I find myself as grateful as ever today.
I mean, truly, there was no way to know that I’d reached the end.
That it was finally over. The question I’d been asking God for years: “When will this be over?”
He gave me an answer, and that answer was, “Right now.”
I don’t think He answered this question on April 22 or even May 1. I don’t think he answered it on May 9 or 16. But somewhere in between … somewhere along the line of zero and 14.5 weeks pregnant, He answered me.
And I am grateful for that.
How normal—yet surreal—it is for me to answer standard questions about my pregnancy asked by OBs and high risk doctors and ultrasound techs, nurses—the whole crew. How normal it is for me to sit in a waiting room with my bump anxious to see my darling miracles and their growth.
How normal it is for me. Last night I envisioned the waiting room at Shady Grove. Those women with empty uteruses and holes in their hearts.

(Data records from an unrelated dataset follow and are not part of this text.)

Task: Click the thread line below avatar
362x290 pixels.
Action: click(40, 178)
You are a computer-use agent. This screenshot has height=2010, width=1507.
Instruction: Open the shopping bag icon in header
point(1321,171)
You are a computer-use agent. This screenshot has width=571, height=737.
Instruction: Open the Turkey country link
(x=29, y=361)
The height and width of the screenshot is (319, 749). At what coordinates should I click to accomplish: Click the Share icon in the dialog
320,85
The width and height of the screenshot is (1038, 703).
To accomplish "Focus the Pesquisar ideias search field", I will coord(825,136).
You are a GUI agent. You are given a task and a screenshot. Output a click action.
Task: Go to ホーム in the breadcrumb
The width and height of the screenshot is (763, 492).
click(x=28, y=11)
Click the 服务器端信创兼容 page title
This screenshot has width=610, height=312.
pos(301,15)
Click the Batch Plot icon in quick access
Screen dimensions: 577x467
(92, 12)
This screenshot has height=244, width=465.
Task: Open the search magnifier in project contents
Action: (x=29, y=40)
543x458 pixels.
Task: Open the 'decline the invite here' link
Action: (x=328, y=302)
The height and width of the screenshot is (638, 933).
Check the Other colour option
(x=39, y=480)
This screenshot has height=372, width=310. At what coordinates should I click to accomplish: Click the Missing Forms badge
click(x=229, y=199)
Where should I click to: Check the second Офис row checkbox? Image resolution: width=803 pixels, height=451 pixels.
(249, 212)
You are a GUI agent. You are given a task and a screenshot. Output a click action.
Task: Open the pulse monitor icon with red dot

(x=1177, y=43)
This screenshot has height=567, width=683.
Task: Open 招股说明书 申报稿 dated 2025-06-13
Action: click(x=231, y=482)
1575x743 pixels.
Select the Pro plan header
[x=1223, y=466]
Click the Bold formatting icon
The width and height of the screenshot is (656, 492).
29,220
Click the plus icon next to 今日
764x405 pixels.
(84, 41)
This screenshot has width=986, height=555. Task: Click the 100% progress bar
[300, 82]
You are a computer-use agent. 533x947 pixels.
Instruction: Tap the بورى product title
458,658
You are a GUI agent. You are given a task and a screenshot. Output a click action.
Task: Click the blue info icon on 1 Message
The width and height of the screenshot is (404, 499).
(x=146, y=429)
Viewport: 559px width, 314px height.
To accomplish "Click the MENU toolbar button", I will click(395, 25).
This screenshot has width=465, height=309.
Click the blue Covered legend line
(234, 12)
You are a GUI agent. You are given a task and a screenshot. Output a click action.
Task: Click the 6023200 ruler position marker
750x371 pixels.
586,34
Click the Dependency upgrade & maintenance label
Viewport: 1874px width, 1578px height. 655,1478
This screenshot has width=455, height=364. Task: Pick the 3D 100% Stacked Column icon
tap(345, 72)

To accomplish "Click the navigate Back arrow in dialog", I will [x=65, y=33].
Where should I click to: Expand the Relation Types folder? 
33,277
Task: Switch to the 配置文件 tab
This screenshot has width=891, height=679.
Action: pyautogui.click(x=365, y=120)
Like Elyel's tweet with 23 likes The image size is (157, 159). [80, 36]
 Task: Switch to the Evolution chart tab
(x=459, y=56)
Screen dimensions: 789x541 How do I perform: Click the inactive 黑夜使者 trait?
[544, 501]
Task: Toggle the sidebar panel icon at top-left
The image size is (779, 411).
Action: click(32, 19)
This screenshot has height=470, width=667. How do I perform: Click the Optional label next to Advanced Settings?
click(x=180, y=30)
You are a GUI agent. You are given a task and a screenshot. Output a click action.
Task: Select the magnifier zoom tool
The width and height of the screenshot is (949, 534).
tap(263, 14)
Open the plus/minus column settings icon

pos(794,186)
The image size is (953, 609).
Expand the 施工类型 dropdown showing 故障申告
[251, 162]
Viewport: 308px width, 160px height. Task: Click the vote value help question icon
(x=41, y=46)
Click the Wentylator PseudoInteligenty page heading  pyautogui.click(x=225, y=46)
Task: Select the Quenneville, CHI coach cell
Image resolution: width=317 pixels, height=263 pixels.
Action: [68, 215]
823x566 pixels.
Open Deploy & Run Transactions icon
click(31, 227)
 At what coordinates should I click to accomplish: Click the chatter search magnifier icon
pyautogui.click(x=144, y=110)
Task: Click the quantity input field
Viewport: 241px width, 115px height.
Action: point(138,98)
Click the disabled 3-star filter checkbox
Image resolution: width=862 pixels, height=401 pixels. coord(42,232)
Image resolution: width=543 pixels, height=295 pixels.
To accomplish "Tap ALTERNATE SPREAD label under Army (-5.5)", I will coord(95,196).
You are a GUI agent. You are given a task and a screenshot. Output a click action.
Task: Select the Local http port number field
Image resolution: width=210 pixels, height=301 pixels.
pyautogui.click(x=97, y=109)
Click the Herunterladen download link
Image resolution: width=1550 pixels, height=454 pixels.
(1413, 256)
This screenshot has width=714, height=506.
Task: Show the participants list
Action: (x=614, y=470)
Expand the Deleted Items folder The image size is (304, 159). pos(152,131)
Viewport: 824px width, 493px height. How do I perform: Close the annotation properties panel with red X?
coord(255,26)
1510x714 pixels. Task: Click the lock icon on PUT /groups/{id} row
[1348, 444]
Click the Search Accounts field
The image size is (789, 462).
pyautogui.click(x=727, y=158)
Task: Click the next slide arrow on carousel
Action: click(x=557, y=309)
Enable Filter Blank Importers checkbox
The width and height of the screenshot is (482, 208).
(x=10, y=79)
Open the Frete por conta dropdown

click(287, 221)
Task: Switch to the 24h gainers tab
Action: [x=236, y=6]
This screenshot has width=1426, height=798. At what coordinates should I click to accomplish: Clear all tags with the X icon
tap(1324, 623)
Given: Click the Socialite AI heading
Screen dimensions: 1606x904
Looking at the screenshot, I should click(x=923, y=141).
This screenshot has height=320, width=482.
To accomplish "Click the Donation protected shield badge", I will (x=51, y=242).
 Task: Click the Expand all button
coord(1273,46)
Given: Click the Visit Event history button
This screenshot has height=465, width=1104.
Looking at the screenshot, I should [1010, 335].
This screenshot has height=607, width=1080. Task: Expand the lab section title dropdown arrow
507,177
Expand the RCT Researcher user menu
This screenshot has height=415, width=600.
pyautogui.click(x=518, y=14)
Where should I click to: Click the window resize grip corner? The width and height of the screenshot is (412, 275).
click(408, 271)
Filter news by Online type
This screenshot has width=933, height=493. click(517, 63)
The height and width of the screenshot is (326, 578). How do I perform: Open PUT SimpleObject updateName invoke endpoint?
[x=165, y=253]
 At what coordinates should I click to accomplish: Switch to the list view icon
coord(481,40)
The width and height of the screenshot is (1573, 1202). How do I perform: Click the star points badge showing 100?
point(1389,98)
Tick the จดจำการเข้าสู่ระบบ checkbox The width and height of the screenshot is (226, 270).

I hate it. The universe is not okay as long as that waiting room exists.
I don’t understand how normal can be so hopeless. Normal can be so routine—SO FUCKING NORMAL—but yet there are questions and fears and numbers and blood and pure hell.
How is it so easy for women with bumps to sit in a waiting room carrying what is theirs—what won’t be taken from them—as if it’s completely normal and just happens every day?
I was one of them yesterday.
Why can’t my friends become and remain pregnant after having their embryos placed in their uteruses—for goodness sake?
If this is so normal, just everyday life, then why?
It. is. enough. to. drive. a. girl. mad.
It either needs to be normal, or we need to declare conception an absolute miracle. Not a miracle of biology—a blessed Virgin Mary, straight-up miracle.
Because I’m tired of all this B.S. I’m so over the fact that one in eight of us are completely fucked, just gripping the steering wheel of hope and faith and trust and science with white knuckles and aching hearts that pour and pour and pour sorrow and poison.
And yet, my sisters still fight. Good for you—you’re a warrior.
I will cry with you—fat tears streaming down my chubby, acne-filled cheeks and PUPPP-filled neck.
And I will rejoice with you—jumping up and down as my boobs twice their normal size preparing for my babies’ milk bounce up and down uncontrollably.
I will be one hot, maternal mess for you because this isn’t over, and now I’m pissed.